SOURCE DOCUMENT:
Published on

Sandboxing AI Agents: Running OpenClaw in Docker So It Doesn't Nuke Your Codebase

Authors
  • avatar
    Name
    Asif Foysal Meem
    Twitter

Let me paint you a picture: you've got an AI agent that can execute shell commands, browse the web, and modify files on your machine. Exciting, right? Also terrifying.

That's the reality of tools like OpenClaw — an AI-powered terminal automation agent that can interact with your codebase, run commands, and even chat with you over Telegram. It's incredibly powerful, but handing an AI agent unrestricted access to your filesystem feels like giving your car keys to a raccoon.

Hot take 🔥 — If you wouldn't chmod 777 / on your production server, maybe don't give an AI agent root access to your dev machine either.

I could've gone the route a lot of people are taking — drop ~$1000 AUD on a Mac Mini dedicated to running AI agents. But I'd rather spend that money on literally anything else. Docker gives us the same isolation for free, and it's portable.

DATASET CONTENT:
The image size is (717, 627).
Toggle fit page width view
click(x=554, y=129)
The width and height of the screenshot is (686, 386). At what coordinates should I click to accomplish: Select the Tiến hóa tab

WORK ORDER A:
Answer the following from the Docker sandboxing article, one answer per line, marked to match:
(i) Through which messaging service can OpenClaw chat with the user?
(ii) About how much does the author say a dedicated Mac Mini would cost?
(iii) Who is named as the author?
WORK ORDER B:
State whether each statement agrees with the Docker sandboxing article. Answer yes or no, and quote the deciding words.
(i) The author bought a Mac Mini to run AI agents.
(ii) The author presents Docker as a free means of isolation.
(iii) OpenClaw is described as able to run commands.
WORK ORDER C: Resume the Docker sandboxing article from its last sentence.
The listing that accompanies the Docker sandboxing article comes from a separate source.

ANSWER SPACE A:
(i) Telegram
(ii) About $1000 AUD
(iii) Asif Foysal Meem

ANSWER SPACE B:
(i) No: "But I'd rather spend that money on literally anything else."
(ii) Yes: "Docker gives us the same isolation for free, and it's portable."
(iii) Yes: "interact with your codebase, run commands, and even chat with you over Telegram"

ANSWER SPACE C:
So I decided to sandbox it. Here's how I set up OpenClaw inside a Docker container with proper security constraints, and all the delightful issues I ran into along the way.

Why Sandbox an AI Agent?

OpenClaw is designed to be an autonomous coding assistant. It can:

  • Execute arbitrary shell commands
  • Read and write files in your workspace
  • Browse the web
  • Communicate via Telegram

That's a lot of surface area. Even with the best intentions, an AI agent with unrestricted filesystem access could accidentally delete files, overwrite configs, or — in the worst case — exfiltrate sensitive data. Sandboxing it inside Docker gives us isolation while still letting it do useful work.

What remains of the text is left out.